▸ DESCRIPTION OF THE TASK
Reproduce only the lines below from the line containing "trước (460, 1373)" to the line containing "My Library (656, 55)", exactly as written, with both end lines kept. Omit the pictures.

----- PROVIDED RECORDS

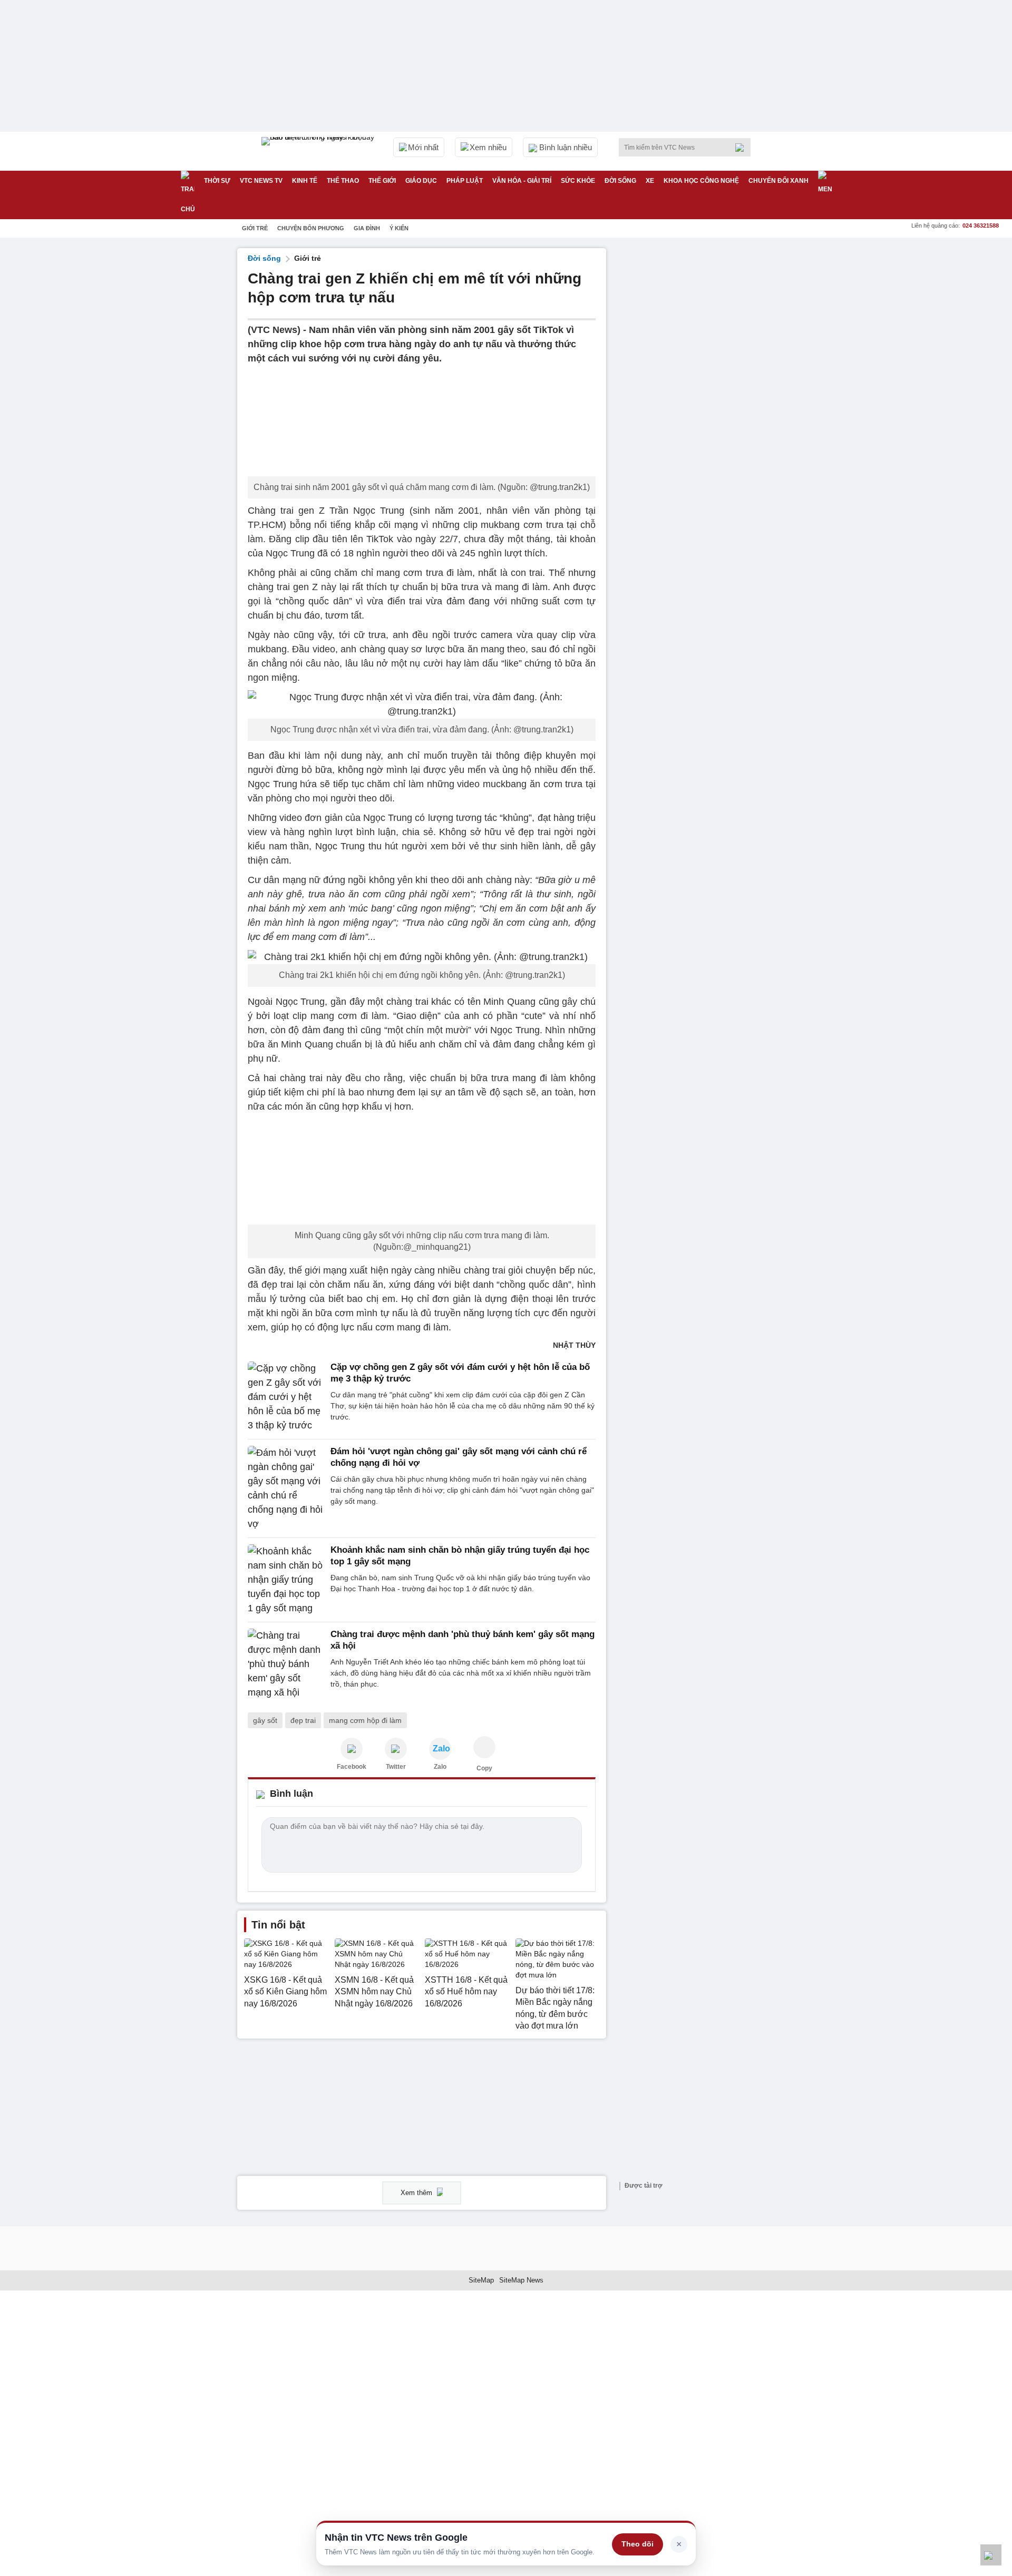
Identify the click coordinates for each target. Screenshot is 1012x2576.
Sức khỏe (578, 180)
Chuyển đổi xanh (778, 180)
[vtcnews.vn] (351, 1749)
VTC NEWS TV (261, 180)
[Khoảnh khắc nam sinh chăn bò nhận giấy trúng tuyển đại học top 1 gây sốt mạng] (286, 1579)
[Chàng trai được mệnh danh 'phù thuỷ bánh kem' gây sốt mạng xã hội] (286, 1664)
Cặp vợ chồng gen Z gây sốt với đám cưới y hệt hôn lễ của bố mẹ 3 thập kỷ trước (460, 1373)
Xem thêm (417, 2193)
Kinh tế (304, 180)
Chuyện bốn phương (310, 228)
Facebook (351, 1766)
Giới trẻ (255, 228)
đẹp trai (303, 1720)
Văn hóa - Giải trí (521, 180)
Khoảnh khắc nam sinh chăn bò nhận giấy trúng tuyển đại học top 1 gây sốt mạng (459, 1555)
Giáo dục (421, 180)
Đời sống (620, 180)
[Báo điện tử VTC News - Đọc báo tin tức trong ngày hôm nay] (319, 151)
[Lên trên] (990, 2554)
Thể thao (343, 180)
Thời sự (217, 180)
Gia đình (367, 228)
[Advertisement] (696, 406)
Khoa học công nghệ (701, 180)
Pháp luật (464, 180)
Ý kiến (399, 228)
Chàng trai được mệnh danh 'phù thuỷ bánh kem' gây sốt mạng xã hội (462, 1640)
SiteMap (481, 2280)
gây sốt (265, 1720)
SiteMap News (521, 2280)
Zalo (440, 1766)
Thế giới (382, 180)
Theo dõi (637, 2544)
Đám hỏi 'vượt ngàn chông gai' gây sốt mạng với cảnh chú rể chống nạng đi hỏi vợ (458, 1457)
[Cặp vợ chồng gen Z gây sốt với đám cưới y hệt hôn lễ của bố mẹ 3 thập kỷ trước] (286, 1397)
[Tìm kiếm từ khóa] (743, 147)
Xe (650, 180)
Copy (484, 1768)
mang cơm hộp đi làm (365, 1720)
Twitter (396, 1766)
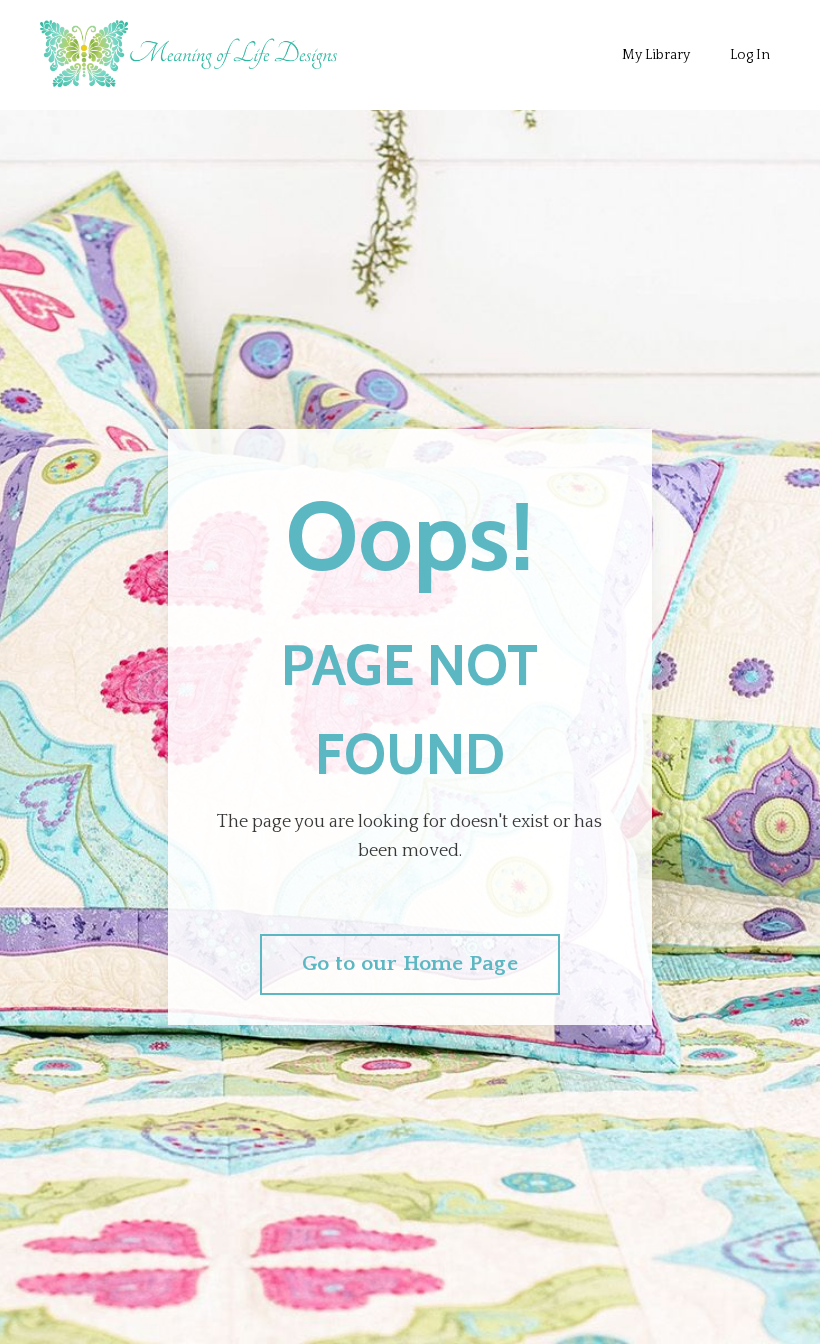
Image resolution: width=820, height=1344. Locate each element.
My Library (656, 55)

----------
----- PROVIDED RECORDS

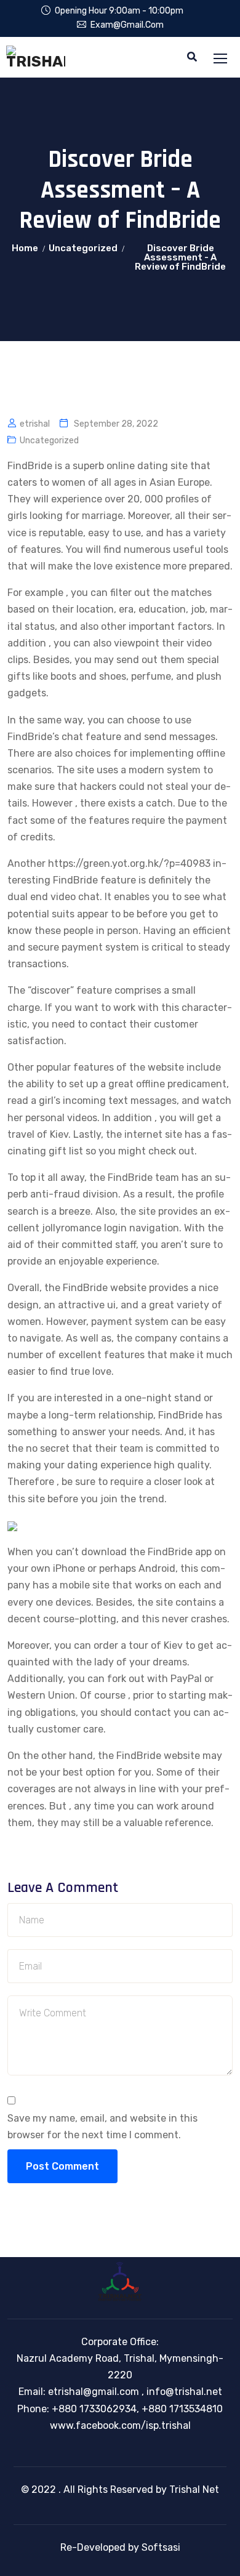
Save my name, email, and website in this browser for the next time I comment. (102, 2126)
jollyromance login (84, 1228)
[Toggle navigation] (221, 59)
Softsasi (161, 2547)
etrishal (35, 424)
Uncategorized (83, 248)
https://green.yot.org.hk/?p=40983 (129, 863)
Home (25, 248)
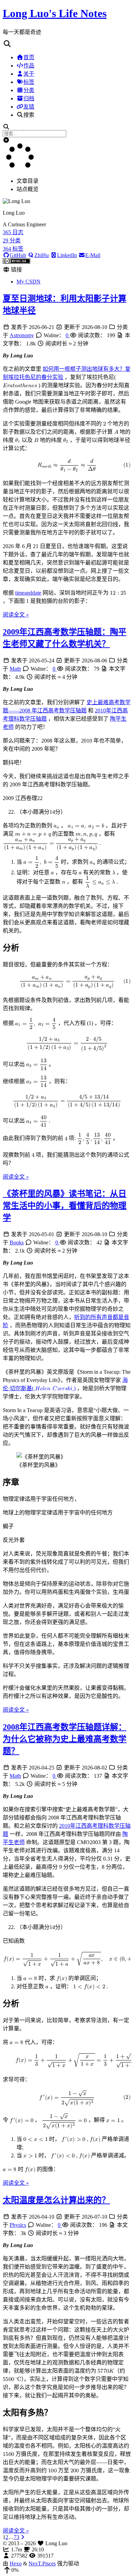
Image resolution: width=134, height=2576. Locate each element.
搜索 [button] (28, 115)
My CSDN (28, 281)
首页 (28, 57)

----------

▸ RESULT
Cặp vợ chồng gen Z gây sốt với đám cưới y hệt hôn lễ của bố mẹ 3 thập kỷ trước (460, 1373)
Xem thêm (417, 2193)
Kinh tế (304, 180)
Chuyện bốn phương (310, 228)
Facebook (351, 1766)
Giới trẻ (255, 228)
đẹp trai (303, 1720)
Văn hóa - Giải trí (521, 180)
Khoảnh khắc nam sinh chăn bò nhận giấy trúng tuyển đại học top 1 gây sốt mạng (459, 1555)
Giáo dục (421, 180)
Đời sống (620, 180)
[Báo điện tử VTC News - Đọc báo tin tức trong ngày hôm nay] (319, 151)
[Lên trên] (990, 2554)
Thể thao (343, 180)
Thời sự (217, 180)
Gia đình (367, 228)
[Advertisement] (696, 406)
Khoa học công nghệ (701, 180)
Pháp luật (464, 180)
Ý kiến (399, 228)
Chàng trai được mệnh danh 'phù thuỷ bánh kem' gây sốt mạng xã hội (462, 1640)
SiteMap (481, 2280)
gây sốt (265, 1720)
SiteMap News (521, 2280)
Zalo (440, 1766)
Thế giới (382, 180)
Theo dõi (637, 2544)
Đám hỏi 'vượt ngàn chông gai' gây sốt mạng với cảnh chú rể chống nạng đi hỏi vợ (458, 1457)
[Cặp vợ chồng gen Z gây sốt với đám cưới y hệt hôn lễ của bố mẹ 3 thập kỷ trước] (286, 1397)
[Tìm kiếm từ khóa] (743, 147)
Xe (650, 180)
Copy (484, 1768)
mang cơm hộp đi làm (365, 1720)
Twitter (396, 1766)
Image resolution: width=820, height=1344. Locate each element.
My Library (656, 55)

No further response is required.